Un superbe texte qui touche à l’intime avec pudeur. Ma crainte initiale d’un mélo tire-larmes a vite été balayée par la finesse avec laquelle sont abordées les questions du deuil et du long chemin vers la résilience. En se rendant dans des pays en guerre, Joachim cherche à la fois à se confronter à la mort et à tirer un trait définitif sur une enfance sclérosée par un milieu bourgeois étouffant. Sa démarche allie la fuite en avant à une prise de risque aussi inconsidérée que volontaire.

Les épisodes se déroulant avant le suicide de la sœur montrent une figure paternelle froide et distante et une mère effacée qui, après la disparition de sa fille, va sombrer définitivement. Dans le train qui le ramène vers Rouen, Joaquim ouvre son douloureux coffre aux souvenirs. Lui le solitaire, l’âme endurcie par les horreurs vues à travers le monde, revient vers le lieu où le traumatisme à l’origine de tous ses maux s’est noué. Pensant rouvrir des plaies qu’il pensait avoir profondément enfouies, il va se frayer un chemin vers la lumière et l’apaisement.

Une plongée intérieure mélancolique tout en retenue d’une justesse bouleversante.     

Miss Sarajevo d’Ingrid Thobois. Buchet-Chastel, 2018. 225 pages. 16,00 euros.





mardi 21 août 2018

À l’étroit - Isabelle Vouin

« On n’en veut pas de leur vie. Qu’on nous fiche la paix. Qu’on arrête de nous changer de maison comme des sacs depuis dix ans. On n’avait rien demandé. Même pas de naître. Naître pour quoi ? Pour rester là ? Au milieu du bordel ? Avec nos doudous dans les mains ? Les regarder s’agiter ? Crier ? Être écartelés ? Vivre pour n’avoir que des morceaux de vie. Une moitié de maison ? Une moitié de Maman ? Un échantillon de papa ? Des débris ? Jamais plus rien d’entier ? Et une valise. Toujours la valise. Notre roulotte. On l’a fait, on la défait, on la refait. Les habits mal séchés, les miettes, les peaux de banane séchées, les bonbons collés, ça finit par puer. »

Le temps d’un voyage entre Agen et Toulouse, sur l’autoroute, Greg n’en peut plus. Coincé entre sa belle-mère et les bagages, avec également son père, ses trois demi-sœurs et son frère dans l’habitacle, il fulmine. Une colère dirigée contre cette vie de famille recomposée qui lui sort par les yeux, contre ces vacances à venir qu’il va détester, contre sa petite copine dont il attend désespérément le SMS lui annonçant qu’elle n’est pas enceinte. Une colère qui ne cesse de gonfler,  jusqu’au moment où…

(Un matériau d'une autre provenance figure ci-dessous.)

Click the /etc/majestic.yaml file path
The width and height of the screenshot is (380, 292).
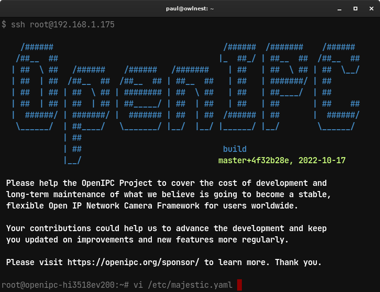190,285
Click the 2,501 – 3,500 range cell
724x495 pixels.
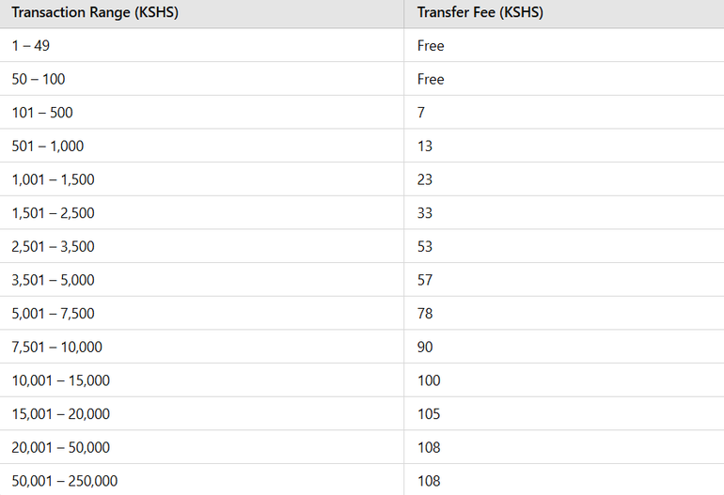53,246
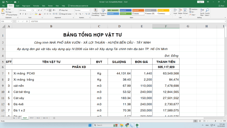
Task: Switch to the PTVT sheet tab
Action: 32,118
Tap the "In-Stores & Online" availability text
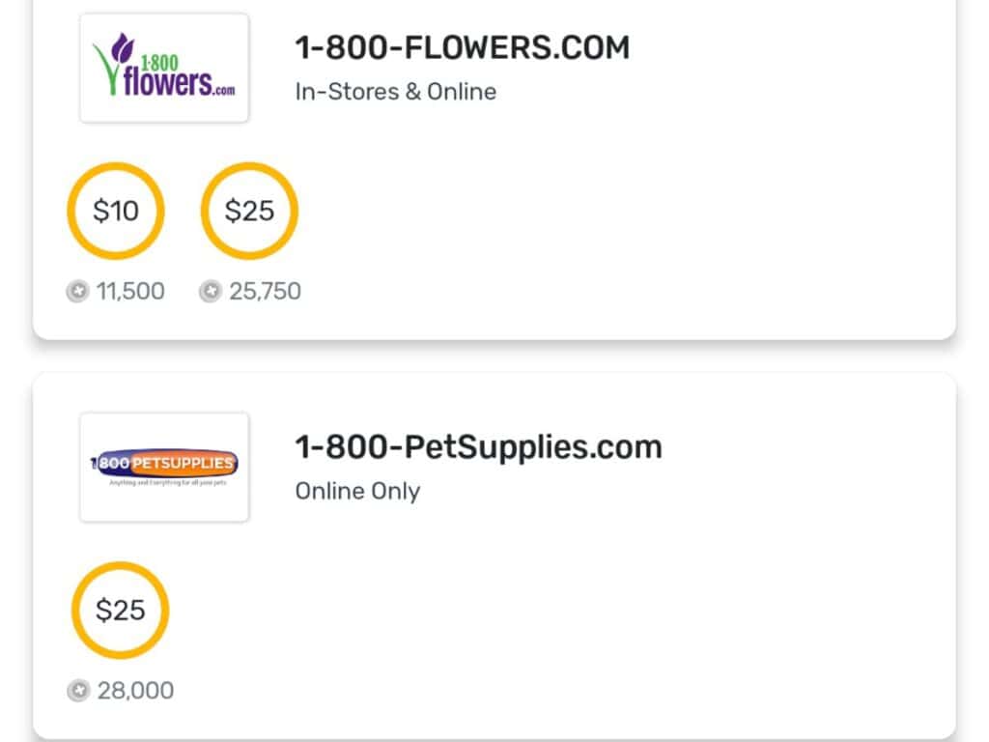989x742 pixels. pyautogui.click(x=395, y=92)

Un petit roman sous forme de monologue intérieur. Greg n’est pas perdu dans ses pensées, il ne s’éparpille pas, il reste concentré sur la situation présente, ses causes, ses conséquences et ce ressentiment qui le ronge, le dévore. Tout lui semble injuste et insupportable. Certains de ses reproches sont légitimes, sa vision du statut d’enfant de divorcés en souffrance n’est pas discutable.
Mais il est aussi parfois excessif et j’ai souvent eu envie de le secouer pour lui faire comprendre qu’il n’était pas le nombril du monde et que sa rancœur pourrait être formulée avec un minimum de recul.

Après, c’est toute la force de ce texte d’exprimer le ressenti d’un ado de 17 ans de façon brute, sans filtre, réaliste. Les mots sont durs, la modération n’a pas sa place quand un gamin de cet âge s’emporte, même mentalement. Et j’ai beaucoup aimé le final inattendu qui coupe court à ses ruminations et lui permet de remettre son mal-être en perspective avec beaucoup de finesse.

Court et percutant, voilà un petit roman parfait pour ouvrir une nouvelle saison de pépites jeunesse que j’aurai une fois encore le plaisir de partager chaque mardi avec ma chère Noukette.

À l’étroit d’Isabelle Vouin. Talents hauts, 2018. 60 pages. 7,00 euros. A partir de 13 ans.